Melatonin Malfunction



The human brain.

Technology has become a major part of life today.

People use it in school, at home, and out in public. It is almost guaranteed that everywhere you go, there will be at least one person using some sort of mobile device. These devices can become addicting, and are so frequently used that to that to some people, the thought of going a day or two without them is very difficult. People nowadays use their phones for everything. They are used as calendars, planners, alarms, and even as sources of entertainment. Some apps are used more than others and can end up taking up huge chunks of time out of peoples days. Social media and apps like Netflix or Apple TV allow people to spend hours looking and focusing their eyes at a tiny screen.

“People are on average online for 24 hours a week, twice as long as ten years ago, with one in five of all adults spending as much as 40 hours a week on the web. This is partly due to the rise in use by those aged 16 to 24, who average 34.3 hours a week on the internet,” said Charles Hymas, a writer for The Telegraph.

Even though there are many benefits to having devices that go with you wherever you are, for example, mobility and efficiency, there are also many drawbacks. When people use these devices constantly, from the moment they wake up to when they go to bed, there are negative effects that not many people think about. Using technology right before bed can harm your eyes, and keep you from having a good full night’s rest. Teenagers especially find themselves using their phones for long periods of time before they try and sleep.

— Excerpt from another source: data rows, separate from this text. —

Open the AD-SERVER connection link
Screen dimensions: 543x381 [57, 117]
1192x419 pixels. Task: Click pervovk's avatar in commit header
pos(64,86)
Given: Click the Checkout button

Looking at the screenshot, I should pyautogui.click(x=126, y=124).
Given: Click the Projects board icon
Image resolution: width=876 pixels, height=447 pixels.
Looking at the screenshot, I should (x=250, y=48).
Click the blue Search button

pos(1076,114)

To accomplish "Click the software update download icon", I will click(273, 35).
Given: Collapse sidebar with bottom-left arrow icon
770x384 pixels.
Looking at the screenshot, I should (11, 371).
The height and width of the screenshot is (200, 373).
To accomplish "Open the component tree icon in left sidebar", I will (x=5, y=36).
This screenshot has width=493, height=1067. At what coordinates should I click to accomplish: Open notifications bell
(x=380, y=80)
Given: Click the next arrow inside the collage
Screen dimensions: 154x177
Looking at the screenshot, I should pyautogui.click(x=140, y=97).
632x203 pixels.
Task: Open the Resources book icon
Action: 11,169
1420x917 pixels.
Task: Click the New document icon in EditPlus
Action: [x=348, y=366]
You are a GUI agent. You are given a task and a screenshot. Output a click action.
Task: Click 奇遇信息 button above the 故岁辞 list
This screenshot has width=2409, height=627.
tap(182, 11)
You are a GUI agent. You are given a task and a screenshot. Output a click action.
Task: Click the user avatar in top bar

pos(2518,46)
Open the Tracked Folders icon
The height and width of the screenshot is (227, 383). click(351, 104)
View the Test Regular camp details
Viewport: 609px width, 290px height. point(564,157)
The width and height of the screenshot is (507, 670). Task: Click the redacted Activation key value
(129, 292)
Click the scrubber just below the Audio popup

“I use my phone before bed almost every day. On the days that I do I use my phone before bed, I find it always takes me longer to actually go to sleep. I usually go on Instagram and Snapchat maybe watch some Netflix before bed, and it always affects the way I sleep that night and the way I feel the next day. Whenever I stay away from using my phone I fall asleep pretty fast, and I usually stay asleep throughout the night,” said senior Gabby Mack.

One of the negative effects of staring at a screen before bed is the suppression of a hormone that aids sleep. The blue light coming from the portable devices people use before bed can suppress a hormone in the body called melatonin. Melatonin is made in the part of the brain called the pineal gland and regulates an internal clock in the body called a circadian rhythm. This is the natural way a person’s body controls when they feel awake or alert, and when they start to become sluggish or tired. This rhythm is controlled by a part of the brain that responds to light. The more light someone’s brain is exposed to, the less melatonin their brain will produce and the more awake someone will feel, which in turn will disrupt their internal clock. This is also one of the reasons why people feel so awake during the day when the sun is out and so tired at night. Naturally, the body’s circadian rhythm fluctuates throughout the day and varies depending on the individual and their sleep patterns. Circadian rhythms are known to change with age, but also when a person’s sleep patterns have been disrupted. This can happen when people stay up later and get less sleep than the human body needs.

“I go to bed around 10 to 10:30 every night and the next day I’m tired, but I’m not nearly as tired as I am when I go to bed later on in the night. When I don’t sleep it’s usually because of a number of things. Whether it’s homework or staying up too late on my phone, the next day, I always have a hard time focusing in classes. I’m annoyed and frustrated, and I crash when I get home from school,” senior Olivia Cieplak said when she was asked what time she usually goes to sleep and how it makes her feel the next day.

The disruption of the circadian rhythm has been related to depression, obesity, and insomnia. The blue light coming from phones, tablets, tvs, and laptops keep your brain from producing hormones that aid sleep, which in turn causes disruptions in sleep patterns and circadian rhythms.

“When we have daylight savings time and the time changes there is always an increase in car accidents the following Monday morning because everyone is thrown off a bit. So let’s say you stay up really late. You normally are asleep by 11, but you stay up till 1 or 2. That lack of sleep adds to a sleep debt that just keeps accumulating. In response to this, your brain is going to be tired and your cognitive functioning, reaction time, processing ability and memory, in terms of recalling and making memories, is not going to work as well,” AP psychology teacher Mrs. Pelz responded after being asked what effects a disruption in ones circadian rhythm could have on them.

Using screens before bed affects the body and mind in major ways. The blue light emitted from the devices people use before attempting to sleep suppress melatonin, which in turn prevents the body from relaxing and eventually falling asleep. The lack of sleep that results from the suppression of this hormone leads to the tiring of someone’s brain and body causing loss of focus among many other things. Some devices have night modes or brightness options that can help with the amount of light emitted from them. Another option is to avoid technology 30 minutes before attempting to sleep. This may seem like a  small and unimportant matter, but the lack of sleep caused by the technology people use every day is harmful to the body and the brain.